JOB 1: In the pension forum post, roughly how much money will the tax-free withdrawal come to?
JOB 2: List every option the pension forum post gives for what to do with the money.

TEXT EXTRACT:
============================================================
Discuss investments with other users on our Investment forum. For more advice read our tips for saving for your child's future.

Pension: how to invest lump sum drawdown

46 replies

Ziferblat · 04/08/2025 15:22

DH is coming up to 55 just before the next Budget. There is talk of scrapping the 25% tax free pension withdrawal so he feels he should take the money tax free while we can.

I should caveat this with saying we are in a really fortunate position compared to 90% of the country.
He has had a high paying job for years so it will be about 200k. We have paid off the mortgage on our house and never upsized.

What would you do with the money?

Options are:

  • Get a BTL (I think it’s a bad idea under the current tax regime and we have got two modest ones by default but are not mercenary enough to run them at market rents as that seems criminal!)
  • Upsize property (somewhere nearby which would mean keeping DC in current schools)
  • Pay school fees or put it away for uni up front. School is by far our biggest expense but I would sell up and live in a tent before pulling them out as they have thrived and we live in an appalling area for state secondaries. VAT has made school fees a massive financial and mental burden.
============================================================
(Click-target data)
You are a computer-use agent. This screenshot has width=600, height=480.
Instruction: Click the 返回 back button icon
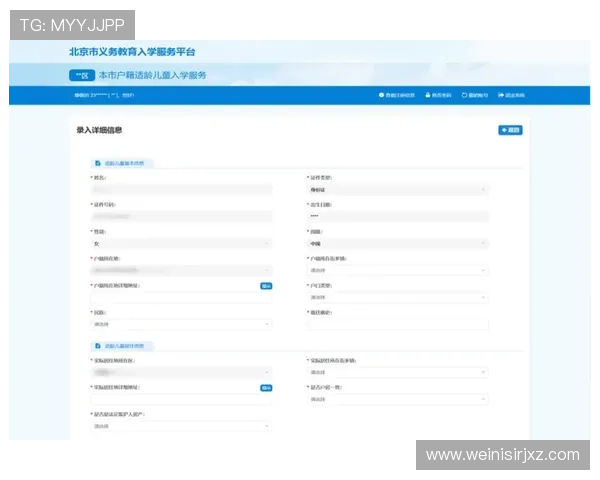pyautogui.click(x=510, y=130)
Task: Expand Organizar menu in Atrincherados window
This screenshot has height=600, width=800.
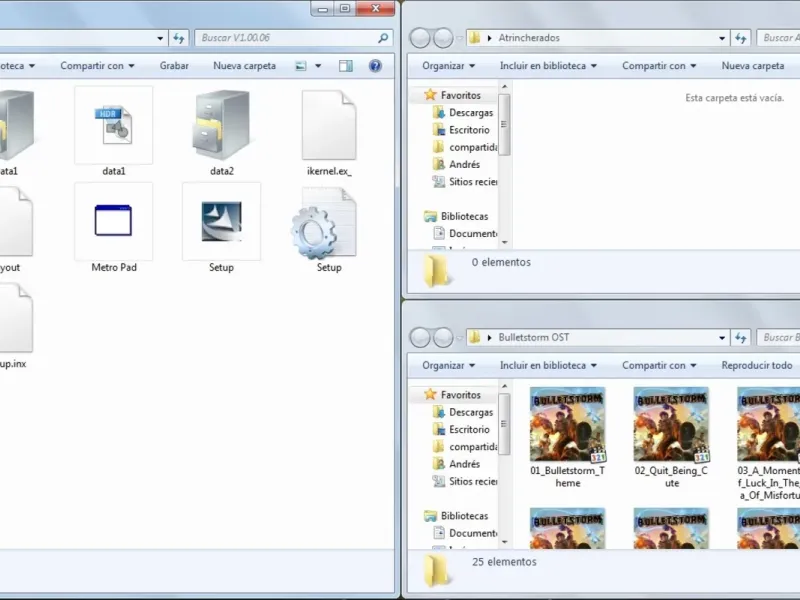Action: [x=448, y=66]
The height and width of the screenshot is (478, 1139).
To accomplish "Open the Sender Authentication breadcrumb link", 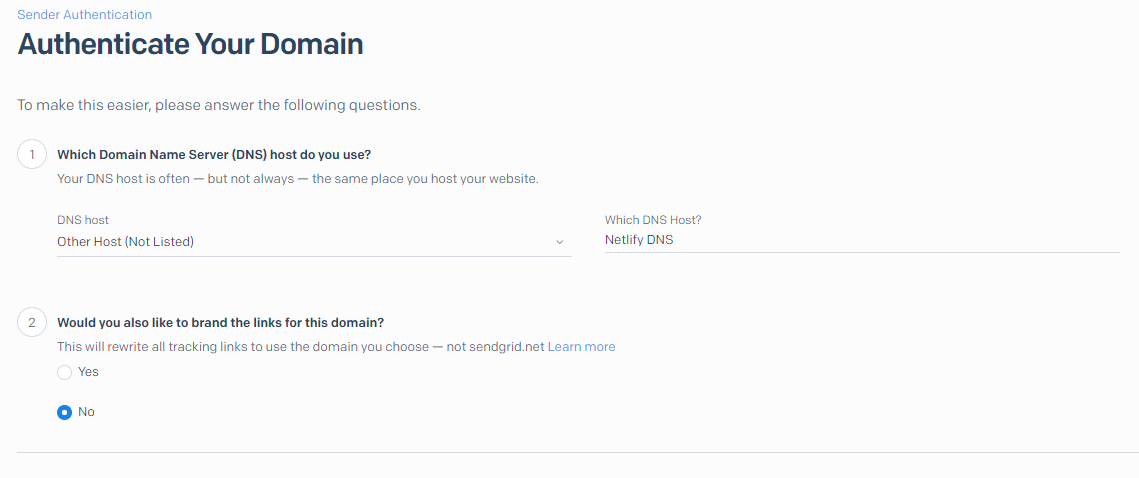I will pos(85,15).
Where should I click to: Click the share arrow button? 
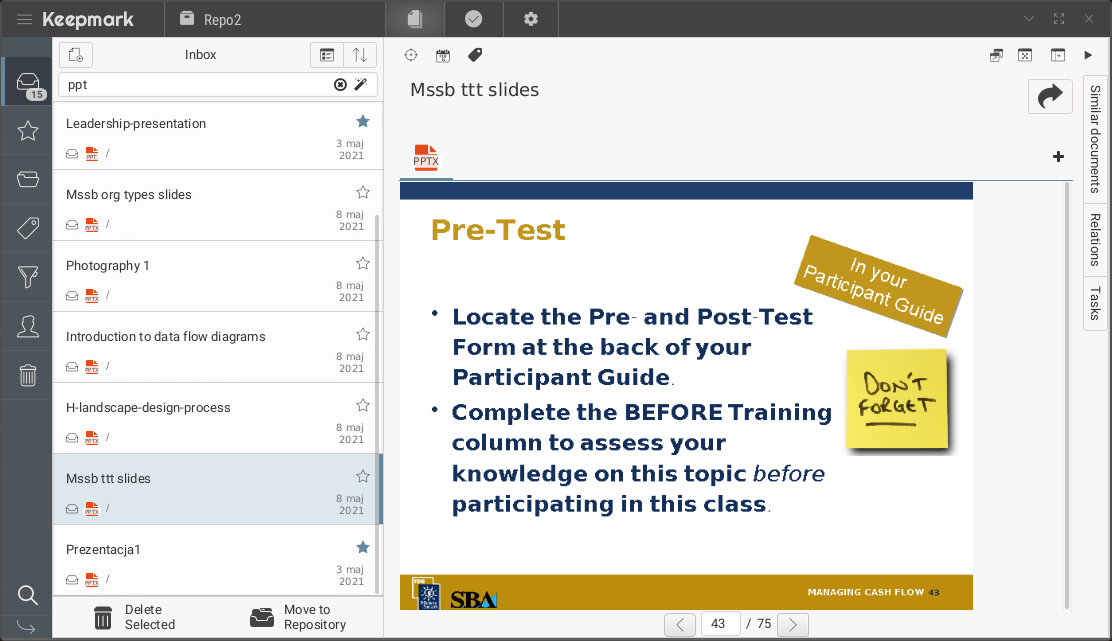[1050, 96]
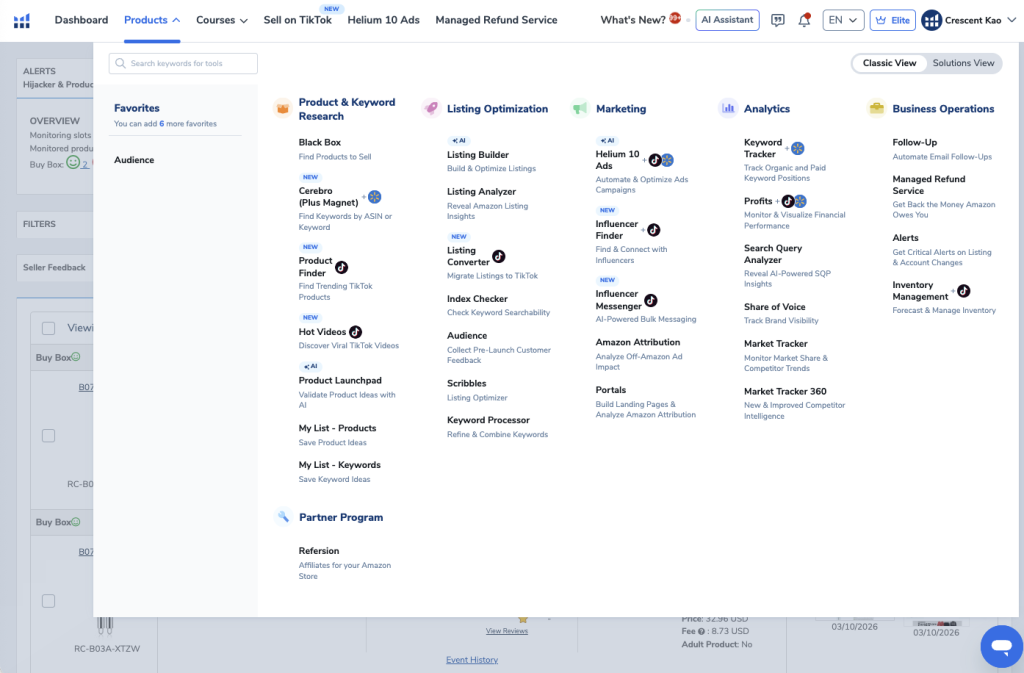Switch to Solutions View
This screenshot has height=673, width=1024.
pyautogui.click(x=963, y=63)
============================================================
FINAL ANSWER 1: About 200k.

FINAL ANSWER 2:
- Get a BTL
- Upsize property
- Pay school fees or put it away for uni up front